March 11, 2023 · 3 min read · By Kshitiz Regmi
Standard semantic search is powerful — but it struggles when users query for specific entities like people, organizations, or places. NER-powered semantic search solves this by combining dense vector retrieval with named entity filtering, ensuring results not only feel relevant but actually mention the queried entities.
This tutorial demonstrates how to build such a system using 50,000 Medium articles, Pinecone, and two Hugging Face models.
System Architecture
The system has three core components:
- Named Entity Recognition —
dslim/bert-base-NER(identifies PER, ORG, LOC, MISC entities) - Sentence Embeddings —
multi-qa-MiniLM-L6-cos-v1(384-dim dense vectors optimized for semantic search) - Pinecone — vector database storing embeddings + entity metadata for filtered retrieval
Step 1: Setup
pip install pinecone-client sentence-transformers transformers
import pinecone
from sentence_transformers import SentenceTransformer
from transformers import pipeline
# Load models
encoder = SentenceTransformer("multi-qa-MiniLM-L6-cos-v1")
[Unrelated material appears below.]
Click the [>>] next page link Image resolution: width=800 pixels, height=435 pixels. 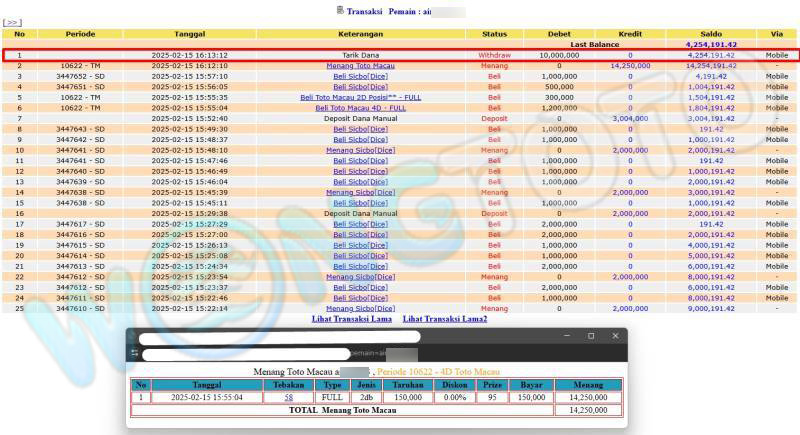12,22

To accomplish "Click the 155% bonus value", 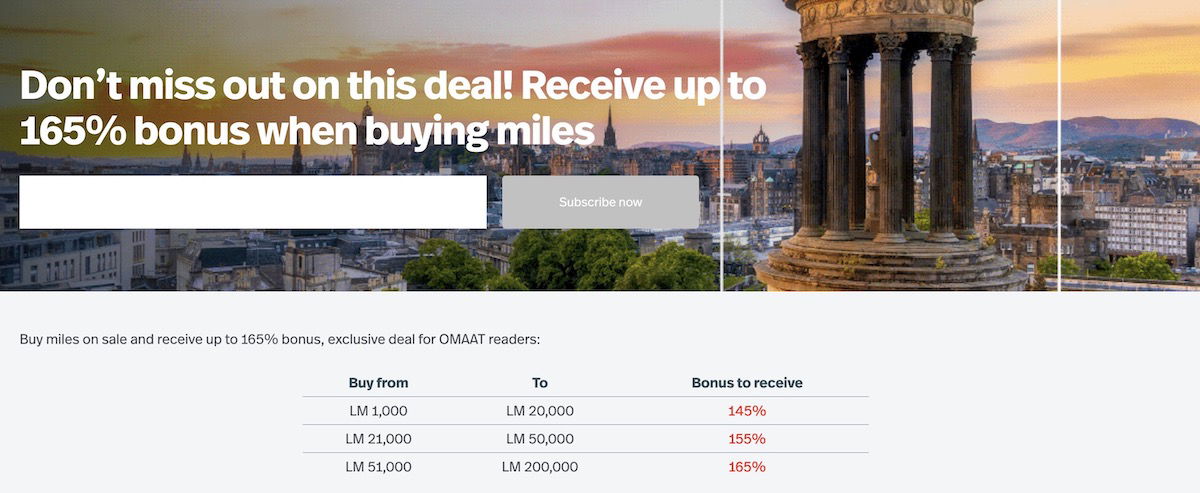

ner_pipeline = pipeline("ner", model="dslim/bert-base-NER", aggregation_strategy="simple")
# Init Pinecone
pinecone.init(api_key="YOUR_API_KEY", environment="us-east1-gcp")
index = pinecone.Index("ner-semantic-search")
Step 2: Entity Extraction
dslim/bert-base-NER is fine-tuned BERT on CoNLL-2003, recognizing four entity types:
def extract_entities(text: str) -> dict:
entities = ner_pipeline(text)
return {
"persons": [e["word"] for e in entities if e["entity_group"] == "PER"],
"organizations": [e["word"] for e in entities if e["entity_group"] == "ORG"],
"locations": [e["word"] for e in entities if e["entity_group"] == "LOC"],
"misc": [e["word"] for e in entities if e["entity_group"] == "MISC"],
}
# Example
extract_entities("Elon Musk announced SpaceX's Starship launch from Texas.")
# {
# "persons": ["Elon Musk"],
# "organizations": ["SpaceX"],
# "locations": ["Texas"],
# "misc": ["Starship"]
# }
Step 3: Indexing Documents
For each article, we generate an embedding and store the extracted entities as Pinecone metadata:
def index_document(doc_id: str, text: str, metadata: dict):
entities = extract_entities(text)
embedding = encoder.encode(text).tolist()
pinecone_metadata = {
**metadata, # title, url, publication_date, etc.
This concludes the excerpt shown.